Mais c’était peut-être aussi l’archétype du faux bon espoir, en jugeant seulement l’apparence : ces tatouages (dont cette larme de taulard, sous l’oeil, dont on ne sait pas si elle est là comme un souvenir perso de son massacre des défenses de Ligue 2), cette dégaine d’Ange de la télé-réalité, ces histoires de suspension pour bagarres, cette boutique de fringues de sport à son nom à Tours… De l’extérieur, ça sentait le melon en train de mûrir, le Yohan Mollo en formation.
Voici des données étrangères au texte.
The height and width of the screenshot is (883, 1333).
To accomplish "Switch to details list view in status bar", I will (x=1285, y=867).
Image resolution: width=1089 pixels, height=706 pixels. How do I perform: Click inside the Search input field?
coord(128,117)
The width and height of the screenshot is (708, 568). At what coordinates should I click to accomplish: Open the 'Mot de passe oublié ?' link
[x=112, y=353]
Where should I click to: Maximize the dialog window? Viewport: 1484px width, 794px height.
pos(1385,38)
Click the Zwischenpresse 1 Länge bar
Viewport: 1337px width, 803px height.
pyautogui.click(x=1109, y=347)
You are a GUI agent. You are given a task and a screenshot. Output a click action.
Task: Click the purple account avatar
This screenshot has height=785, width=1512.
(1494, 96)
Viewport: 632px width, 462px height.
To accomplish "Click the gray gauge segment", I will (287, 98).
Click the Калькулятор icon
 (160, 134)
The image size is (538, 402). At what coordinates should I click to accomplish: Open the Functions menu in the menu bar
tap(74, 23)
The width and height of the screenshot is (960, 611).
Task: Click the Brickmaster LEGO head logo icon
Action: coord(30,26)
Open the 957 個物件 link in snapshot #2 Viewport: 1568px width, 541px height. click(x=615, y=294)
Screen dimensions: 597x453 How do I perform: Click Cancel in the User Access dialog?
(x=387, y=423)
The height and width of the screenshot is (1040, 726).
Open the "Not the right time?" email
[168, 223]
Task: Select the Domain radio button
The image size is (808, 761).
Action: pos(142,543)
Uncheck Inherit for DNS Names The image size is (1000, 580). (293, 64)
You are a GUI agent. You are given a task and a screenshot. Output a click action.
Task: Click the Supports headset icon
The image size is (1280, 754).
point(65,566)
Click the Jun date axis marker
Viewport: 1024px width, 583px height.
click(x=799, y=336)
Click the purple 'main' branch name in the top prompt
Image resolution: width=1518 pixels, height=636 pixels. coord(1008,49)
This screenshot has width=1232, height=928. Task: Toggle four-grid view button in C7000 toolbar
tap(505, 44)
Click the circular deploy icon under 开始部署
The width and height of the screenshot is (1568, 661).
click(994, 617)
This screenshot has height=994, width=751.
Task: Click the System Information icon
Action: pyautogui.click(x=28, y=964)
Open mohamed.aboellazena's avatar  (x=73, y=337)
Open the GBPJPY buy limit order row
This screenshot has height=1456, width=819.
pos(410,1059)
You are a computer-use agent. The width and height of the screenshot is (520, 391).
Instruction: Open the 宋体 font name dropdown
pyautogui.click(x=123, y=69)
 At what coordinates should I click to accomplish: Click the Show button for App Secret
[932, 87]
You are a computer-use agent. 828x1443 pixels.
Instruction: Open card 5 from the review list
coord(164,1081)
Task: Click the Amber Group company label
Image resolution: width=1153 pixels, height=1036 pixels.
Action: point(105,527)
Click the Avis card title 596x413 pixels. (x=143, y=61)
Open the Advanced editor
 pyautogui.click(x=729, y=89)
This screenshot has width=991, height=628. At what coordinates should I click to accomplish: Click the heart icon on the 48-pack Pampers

Et puis non, on s’est vite aperçu de la mentalité plutôt rafraichissante du Delort, de son attachement sincère au Tours FC. Il le répétait alors à longueur d’interviews : sa volonté c’était de ne pas griller les étapes. Malgré son talent évident, il avait conscience que signer directement dans une grosse équipe n’allait pas forcément lui permettre de faire une belle carrière. Un discours propret qu’il a mis en application. C’est pour ça qu’à 17 piges, il a tout simplement refusé un contrat stagiaire-pro au Borussia Dortmund malgré deux doublés en deux matches avec l’équipe réserve où il se faisait servir par rien de moins que Mario Götze.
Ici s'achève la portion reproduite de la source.